Part 3: The Reason Why We Need All This Technology
The third part to Gartner’s definition lays out the reason why we bother at all with Big Data in the first place, which is “to enhance decision making, insight discovery and process optimization.”
Achieving this goal is often the hardest part. As you can see from the tools listed above, traditionally, the market has been focused on making tools easy for the developer and IT professionals to build applications for the end user. Think of it in terms of home construction: you can either buy a house or build it yourself. The problem is, in the enterprise Big Data space, most vendors are selling tools to the contractors, but few are really selling directly to potential homebuyers.
So, how are we going to address this?
Part 4: What’s Next? Applied Big Data
Applied Big Data solutions are applications that are pre-built with with Big Data approaches that solve specific sets of business challenges. They are solutions — not tool sets — that work “out-of-the-box” and are provided directly to business users, rather than to IT. A true Applied Big Data solution does not require any programming or development on the customer’s part.

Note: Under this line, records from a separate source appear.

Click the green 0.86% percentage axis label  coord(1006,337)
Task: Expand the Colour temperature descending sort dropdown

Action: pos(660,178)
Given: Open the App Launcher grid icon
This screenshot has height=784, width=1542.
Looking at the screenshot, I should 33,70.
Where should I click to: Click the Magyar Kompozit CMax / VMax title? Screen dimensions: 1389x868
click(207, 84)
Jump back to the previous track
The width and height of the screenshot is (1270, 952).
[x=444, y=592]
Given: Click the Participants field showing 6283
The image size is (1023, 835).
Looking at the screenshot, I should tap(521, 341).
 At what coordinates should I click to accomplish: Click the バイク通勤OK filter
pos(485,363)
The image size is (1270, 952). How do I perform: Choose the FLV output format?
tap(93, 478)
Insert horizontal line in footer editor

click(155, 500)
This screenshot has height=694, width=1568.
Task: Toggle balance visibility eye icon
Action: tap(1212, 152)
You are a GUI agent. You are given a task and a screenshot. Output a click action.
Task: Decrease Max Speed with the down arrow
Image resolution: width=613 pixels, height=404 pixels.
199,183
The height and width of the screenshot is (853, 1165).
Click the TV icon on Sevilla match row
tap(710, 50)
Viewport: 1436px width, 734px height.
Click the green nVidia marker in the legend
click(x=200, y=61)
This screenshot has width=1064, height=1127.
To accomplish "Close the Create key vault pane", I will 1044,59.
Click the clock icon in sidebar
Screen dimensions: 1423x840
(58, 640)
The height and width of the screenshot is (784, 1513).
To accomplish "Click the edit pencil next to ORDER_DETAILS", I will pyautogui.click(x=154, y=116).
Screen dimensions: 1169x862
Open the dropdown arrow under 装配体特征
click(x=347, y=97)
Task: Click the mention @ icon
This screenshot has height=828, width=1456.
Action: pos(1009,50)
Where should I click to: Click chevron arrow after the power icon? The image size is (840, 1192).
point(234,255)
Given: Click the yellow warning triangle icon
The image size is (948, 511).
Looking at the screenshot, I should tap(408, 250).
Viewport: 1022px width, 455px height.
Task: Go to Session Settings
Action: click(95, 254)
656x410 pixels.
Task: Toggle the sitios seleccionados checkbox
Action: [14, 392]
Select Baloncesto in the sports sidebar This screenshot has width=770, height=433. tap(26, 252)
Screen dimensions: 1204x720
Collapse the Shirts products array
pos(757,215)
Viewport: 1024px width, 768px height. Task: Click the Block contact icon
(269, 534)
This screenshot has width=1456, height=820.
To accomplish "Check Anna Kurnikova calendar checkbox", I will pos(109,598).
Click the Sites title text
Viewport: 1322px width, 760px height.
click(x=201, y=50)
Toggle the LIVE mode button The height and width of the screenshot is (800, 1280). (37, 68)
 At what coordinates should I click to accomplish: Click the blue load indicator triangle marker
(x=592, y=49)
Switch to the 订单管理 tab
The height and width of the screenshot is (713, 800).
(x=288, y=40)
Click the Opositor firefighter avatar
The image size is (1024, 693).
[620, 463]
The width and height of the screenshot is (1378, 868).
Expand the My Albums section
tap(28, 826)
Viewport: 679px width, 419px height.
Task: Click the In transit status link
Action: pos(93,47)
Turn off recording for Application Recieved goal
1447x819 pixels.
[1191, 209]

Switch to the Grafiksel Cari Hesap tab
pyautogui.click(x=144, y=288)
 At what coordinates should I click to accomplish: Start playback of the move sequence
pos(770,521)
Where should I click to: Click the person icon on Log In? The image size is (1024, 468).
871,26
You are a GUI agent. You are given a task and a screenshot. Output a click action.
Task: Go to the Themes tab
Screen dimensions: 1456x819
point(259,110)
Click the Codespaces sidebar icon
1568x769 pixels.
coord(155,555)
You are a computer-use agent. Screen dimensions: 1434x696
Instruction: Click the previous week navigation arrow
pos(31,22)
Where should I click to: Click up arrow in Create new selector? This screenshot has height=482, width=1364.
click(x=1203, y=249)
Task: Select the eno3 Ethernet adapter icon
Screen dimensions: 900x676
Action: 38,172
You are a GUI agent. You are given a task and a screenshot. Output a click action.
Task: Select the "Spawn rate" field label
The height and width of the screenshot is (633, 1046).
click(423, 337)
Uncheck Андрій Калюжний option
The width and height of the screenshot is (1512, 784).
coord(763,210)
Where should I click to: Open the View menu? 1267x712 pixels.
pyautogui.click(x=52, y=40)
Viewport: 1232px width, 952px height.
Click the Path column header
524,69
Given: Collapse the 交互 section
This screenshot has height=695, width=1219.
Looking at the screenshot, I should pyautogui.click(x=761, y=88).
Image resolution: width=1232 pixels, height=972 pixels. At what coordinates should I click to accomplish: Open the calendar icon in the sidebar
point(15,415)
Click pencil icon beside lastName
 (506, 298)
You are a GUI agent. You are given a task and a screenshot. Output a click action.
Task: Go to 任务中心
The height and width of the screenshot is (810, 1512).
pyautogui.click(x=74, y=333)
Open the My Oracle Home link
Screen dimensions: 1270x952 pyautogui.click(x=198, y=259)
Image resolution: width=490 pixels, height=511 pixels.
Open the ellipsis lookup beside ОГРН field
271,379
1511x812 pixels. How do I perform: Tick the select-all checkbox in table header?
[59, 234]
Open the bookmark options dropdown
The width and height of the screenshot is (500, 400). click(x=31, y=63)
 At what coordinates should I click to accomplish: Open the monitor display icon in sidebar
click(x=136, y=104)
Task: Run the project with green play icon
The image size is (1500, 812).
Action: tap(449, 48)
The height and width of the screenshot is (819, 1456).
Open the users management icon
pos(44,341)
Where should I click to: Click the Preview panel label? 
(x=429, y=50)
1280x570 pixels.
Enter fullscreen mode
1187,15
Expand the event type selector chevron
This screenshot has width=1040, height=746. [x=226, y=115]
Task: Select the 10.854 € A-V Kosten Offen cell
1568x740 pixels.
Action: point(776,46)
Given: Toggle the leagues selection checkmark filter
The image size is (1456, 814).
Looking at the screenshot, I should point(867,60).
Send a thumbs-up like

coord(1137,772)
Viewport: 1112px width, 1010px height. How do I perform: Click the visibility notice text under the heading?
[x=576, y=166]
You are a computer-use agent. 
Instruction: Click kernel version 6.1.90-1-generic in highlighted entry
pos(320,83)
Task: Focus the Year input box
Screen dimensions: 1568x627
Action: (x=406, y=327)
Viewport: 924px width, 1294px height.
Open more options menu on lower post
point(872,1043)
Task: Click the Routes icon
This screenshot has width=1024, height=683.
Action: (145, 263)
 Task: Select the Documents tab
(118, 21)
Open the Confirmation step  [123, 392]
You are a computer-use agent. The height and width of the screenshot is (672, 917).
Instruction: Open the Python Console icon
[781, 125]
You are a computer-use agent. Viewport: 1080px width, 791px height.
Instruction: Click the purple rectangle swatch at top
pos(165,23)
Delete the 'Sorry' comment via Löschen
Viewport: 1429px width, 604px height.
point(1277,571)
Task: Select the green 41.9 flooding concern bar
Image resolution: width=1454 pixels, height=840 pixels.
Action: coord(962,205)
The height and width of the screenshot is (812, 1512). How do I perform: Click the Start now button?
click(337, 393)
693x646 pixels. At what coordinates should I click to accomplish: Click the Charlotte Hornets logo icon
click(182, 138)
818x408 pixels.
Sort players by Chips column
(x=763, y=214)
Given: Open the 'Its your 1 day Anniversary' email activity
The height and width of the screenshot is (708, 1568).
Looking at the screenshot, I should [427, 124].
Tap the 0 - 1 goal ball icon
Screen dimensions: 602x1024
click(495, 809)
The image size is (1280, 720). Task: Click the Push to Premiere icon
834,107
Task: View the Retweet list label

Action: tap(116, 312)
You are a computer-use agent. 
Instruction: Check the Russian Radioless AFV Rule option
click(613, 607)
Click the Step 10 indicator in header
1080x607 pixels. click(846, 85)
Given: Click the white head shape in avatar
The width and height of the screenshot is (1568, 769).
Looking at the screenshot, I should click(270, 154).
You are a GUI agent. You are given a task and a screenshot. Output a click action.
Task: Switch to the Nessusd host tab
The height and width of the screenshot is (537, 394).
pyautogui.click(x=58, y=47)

Current examples are Google Analytics, and — within the advertising and media space — a start-up, RocketFuel. (And, of course, Visier’s Applied Big Data solutions for workforce insights and action.)
With Applied Big Data, the three V’s and the “forms of information processing” fade into the background — you may never know that these apps have a framework like Hadoop under the covers, or use approaches like in-memory and MapReduce.
From the end user perspective, business users go from thinking about all this:
The bottom line? Within a couple years, the Big Data talk with turn into Applied Big Data talk. Rather than focusing on the hype and technology behind Big Data, people will focus on what matters most: asking the right questions, getting answers, and making data-driven decisions.
Aren’t you glad you now know all about the technology that will soon underpin the majority of decisions you will be making?